I write that Xbox’s game is “entitled” Dante’s Inferno and not “based on it” because it bears little resemblance to Dante’s poem. In the poem, Dante journeys through hell and interacts with the damned. There is some action, as when his enemy Filippo Argenti tries to grab him. But it is nothing like game character blasting his way through a horde of unbaptized babies in Limbo. Xbox kept Dante’s infernal topography and the names “Dante,” “Virgil” and “Beatrice.” But they changed everything else to make a more exciting game. Indeed, in the poem, Beatrice is a heavenly being who Saves Dante. “Saves” with a capital “s,” because her intervention allows him to turn from sin towards redemption.
Xbox’s game raises the question of the difficult relationship between mass media and the arts. When mass media—movies, TV shows, and now video games—are based on literary works, they have to transform the texts, sometimes dramatically. Film scripts need to shorten and condense the plots of novels; they have to simplify complex ideas, and put them in the mouths of characters. No one would play a game literally based on Dante’s “Inferno”—it’d be too plain dull!
Of course, there is a positive side when mass media is based on literature. Games and films generate interest in the works among people who otherwise might not read them. And when they are successful, more interest—and sometimes money—goes toward the works and the people who study them.
What causes consternation among readers of those works is not so much how the media alter them. That is to be expected. It’s how the new versions actually supplant the originals in many people’s minds. The show (or game) becomes the new “standard,” and has the tendency to marginalize the original. JK Rowling’s books are rich, nuanced works, which the films strip down to their most simplistic form. Yet for as many times as I’ve read all of them, I can’t help but picture Harry Potter as Daniel Radcliff.

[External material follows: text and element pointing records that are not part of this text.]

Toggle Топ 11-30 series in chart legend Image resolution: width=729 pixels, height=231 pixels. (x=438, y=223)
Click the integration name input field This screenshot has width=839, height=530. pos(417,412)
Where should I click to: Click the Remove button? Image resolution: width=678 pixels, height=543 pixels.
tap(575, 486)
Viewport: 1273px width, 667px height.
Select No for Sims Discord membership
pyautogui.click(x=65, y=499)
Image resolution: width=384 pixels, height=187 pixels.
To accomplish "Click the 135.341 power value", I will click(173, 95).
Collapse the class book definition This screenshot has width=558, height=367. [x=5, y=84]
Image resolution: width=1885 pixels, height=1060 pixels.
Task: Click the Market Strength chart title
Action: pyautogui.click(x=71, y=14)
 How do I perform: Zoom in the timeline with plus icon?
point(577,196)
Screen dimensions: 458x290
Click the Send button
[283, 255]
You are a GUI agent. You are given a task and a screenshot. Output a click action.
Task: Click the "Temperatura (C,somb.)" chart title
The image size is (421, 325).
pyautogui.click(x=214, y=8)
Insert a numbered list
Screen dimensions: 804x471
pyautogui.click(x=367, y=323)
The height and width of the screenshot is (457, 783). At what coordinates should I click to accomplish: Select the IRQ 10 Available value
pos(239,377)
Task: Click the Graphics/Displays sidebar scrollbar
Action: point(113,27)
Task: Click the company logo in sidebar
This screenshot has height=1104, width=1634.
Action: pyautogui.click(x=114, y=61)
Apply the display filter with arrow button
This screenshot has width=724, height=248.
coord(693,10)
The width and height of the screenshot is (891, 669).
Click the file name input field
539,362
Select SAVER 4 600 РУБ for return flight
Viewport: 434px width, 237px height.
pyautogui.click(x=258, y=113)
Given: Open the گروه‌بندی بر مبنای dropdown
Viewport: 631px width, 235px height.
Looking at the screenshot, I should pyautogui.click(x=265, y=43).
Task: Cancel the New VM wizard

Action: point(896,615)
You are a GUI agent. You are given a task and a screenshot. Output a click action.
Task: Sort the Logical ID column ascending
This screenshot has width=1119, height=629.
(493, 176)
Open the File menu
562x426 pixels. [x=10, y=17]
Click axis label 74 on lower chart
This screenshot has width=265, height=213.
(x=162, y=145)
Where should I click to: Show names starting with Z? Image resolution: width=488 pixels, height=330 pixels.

At times, people expect the original to have the changes—and the special effects—of the latest movie, TV show, or game. Worse still, others don’t realize that those changes have nothing to do with the original.
Case in point: conjure up the image of a velociraptor—about the size of a man, green lizard-skin, maybe 12 feet long from nose to tail. This is the velociraptor from Steven Spielberg’s Jurassic Park. And it’s incorrect. Scientifically speaking, velociraptors were about 6 feet long, and stood about waist-high to a person. As happens with literary works, the movie-version has totally supplanted the scientific reality in people’s minds.
Oh, and they were probably feathered too.